Design and construction
- Architect: Warren and Wetmore
- Main contractor: James Baird Construction Company

New York City Landmark
- Designated: December 10, 2002
- Reference no.: 2125

= 689 Fifth Avenue =

Office building in Manhattan, New York

689 Fifth Avenue (originally the Aeolian Building and later the Elizabeth Arden Building) is a commercial building in the Midtown Manhattan neighborhood of New York City, at the northeast corner of Fifth Avenue and 54th Street. The building was designed by Warren and Wetmore and constructed from 1925 to 1927.
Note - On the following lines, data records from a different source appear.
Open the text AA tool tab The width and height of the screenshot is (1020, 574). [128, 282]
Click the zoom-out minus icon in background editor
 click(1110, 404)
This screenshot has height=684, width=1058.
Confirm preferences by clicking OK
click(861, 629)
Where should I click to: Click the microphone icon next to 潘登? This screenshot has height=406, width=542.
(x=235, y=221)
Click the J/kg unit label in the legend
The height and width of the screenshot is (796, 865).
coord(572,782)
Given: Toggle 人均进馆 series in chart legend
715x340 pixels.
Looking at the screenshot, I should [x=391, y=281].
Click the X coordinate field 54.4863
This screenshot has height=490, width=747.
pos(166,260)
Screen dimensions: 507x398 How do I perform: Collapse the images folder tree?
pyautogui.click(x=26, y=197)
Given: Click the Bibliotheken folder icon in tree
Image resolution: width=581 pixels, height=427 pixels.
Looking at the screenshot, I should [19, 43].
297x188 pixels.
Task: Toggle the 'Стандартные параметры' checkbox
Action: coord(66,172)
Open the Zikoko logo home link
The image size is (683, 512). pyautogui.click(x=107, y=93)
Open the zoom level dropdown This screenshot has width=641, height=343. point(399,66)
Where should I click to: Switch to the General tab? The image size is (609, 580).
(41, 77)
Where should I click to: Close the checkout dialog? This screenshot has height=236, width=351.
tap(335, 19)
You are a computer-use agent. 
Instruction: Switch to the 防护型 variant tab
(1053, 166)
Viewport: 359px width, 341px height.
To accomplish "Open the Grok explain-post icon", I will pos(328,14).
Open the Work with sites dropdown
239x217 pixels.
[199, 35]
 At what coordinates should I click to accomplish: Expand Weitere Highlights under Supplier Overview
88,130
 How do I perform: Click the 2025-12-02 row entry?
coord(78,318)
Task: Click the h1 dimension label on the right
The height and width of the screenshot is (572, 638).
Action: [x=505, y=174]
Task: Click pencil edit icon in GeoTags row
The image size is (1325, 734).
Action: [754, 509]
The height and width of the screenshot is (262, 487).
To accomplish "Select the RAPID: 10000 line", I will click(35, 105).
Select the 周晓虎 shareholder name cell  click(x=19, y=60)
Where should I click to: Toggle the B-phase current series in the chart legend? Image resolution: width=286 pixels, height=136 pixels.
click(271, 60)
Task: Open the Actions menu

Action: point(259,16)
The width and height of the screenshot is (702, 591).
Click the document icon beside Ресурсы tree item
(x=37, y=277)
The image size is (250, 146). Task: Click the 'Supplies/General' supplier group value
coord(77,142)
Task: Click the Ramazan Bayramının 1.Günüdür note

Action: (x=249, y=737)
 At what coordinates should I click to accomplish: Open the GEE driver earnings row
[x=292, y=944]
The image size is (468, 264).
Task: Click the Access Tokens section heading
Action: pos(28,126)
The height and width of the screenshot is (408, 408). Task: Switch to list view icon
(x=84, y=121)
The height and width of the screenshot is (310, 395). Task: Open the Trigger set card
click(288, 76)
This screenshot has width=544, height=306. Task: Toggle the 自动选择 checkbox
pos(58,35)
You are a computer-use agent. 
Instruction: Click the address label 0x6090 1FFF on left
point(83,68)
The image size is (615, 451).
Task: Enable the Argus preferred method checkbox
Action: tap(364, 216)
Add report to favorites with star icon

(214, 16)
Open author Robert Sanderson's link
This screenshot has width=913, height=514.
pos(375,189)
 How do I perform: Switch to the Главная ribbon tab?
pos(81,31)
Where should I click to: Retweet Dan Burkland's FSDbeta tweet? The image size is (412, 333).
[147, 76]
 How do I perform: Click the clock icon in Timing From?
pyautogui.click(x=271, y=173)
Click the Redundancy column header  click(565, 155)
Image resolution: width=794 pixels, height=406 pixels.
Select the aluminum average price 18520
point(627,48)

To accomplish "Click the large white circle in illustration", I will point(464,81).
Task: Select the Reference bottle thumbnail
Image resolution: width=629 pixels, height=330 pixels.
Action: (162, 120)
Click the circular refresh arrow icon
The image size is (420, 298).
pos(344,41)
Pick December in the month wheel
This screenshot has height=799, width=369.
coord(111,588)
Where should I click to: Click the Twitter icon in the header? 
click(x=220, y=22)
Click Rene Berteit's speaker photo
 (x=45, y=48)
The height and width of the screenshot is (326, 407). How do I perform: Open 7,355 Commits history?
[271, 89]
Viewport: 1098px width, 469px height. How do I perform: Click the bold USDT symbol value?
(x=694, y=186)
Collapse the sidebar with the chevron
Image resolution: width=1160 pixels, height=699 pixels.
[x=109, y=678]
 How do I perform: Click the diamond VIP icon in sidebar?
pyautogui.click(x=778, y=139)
The fifteen-story building was designed in the neoclassical style with French Renaissance Revival details. The primary portions of the facade are made of Indiana Limestone, interspersed with Italian marble spandrels, while the upper stories are made of decorative buff-colored terracotta. The first nine stories occupy nearly the whole lot, with a rounded corner facing Fifth Avenue and 54th Street. On the 10th, 12th, and 14th floors, the building has setbacks as mandated by the 1916 Zoning Resolution, and the building contains several angled sections. The decorative details include urns at the ninth-story setback, garlands, and a mechanical penthouse with a pyramidal roof and a lantern.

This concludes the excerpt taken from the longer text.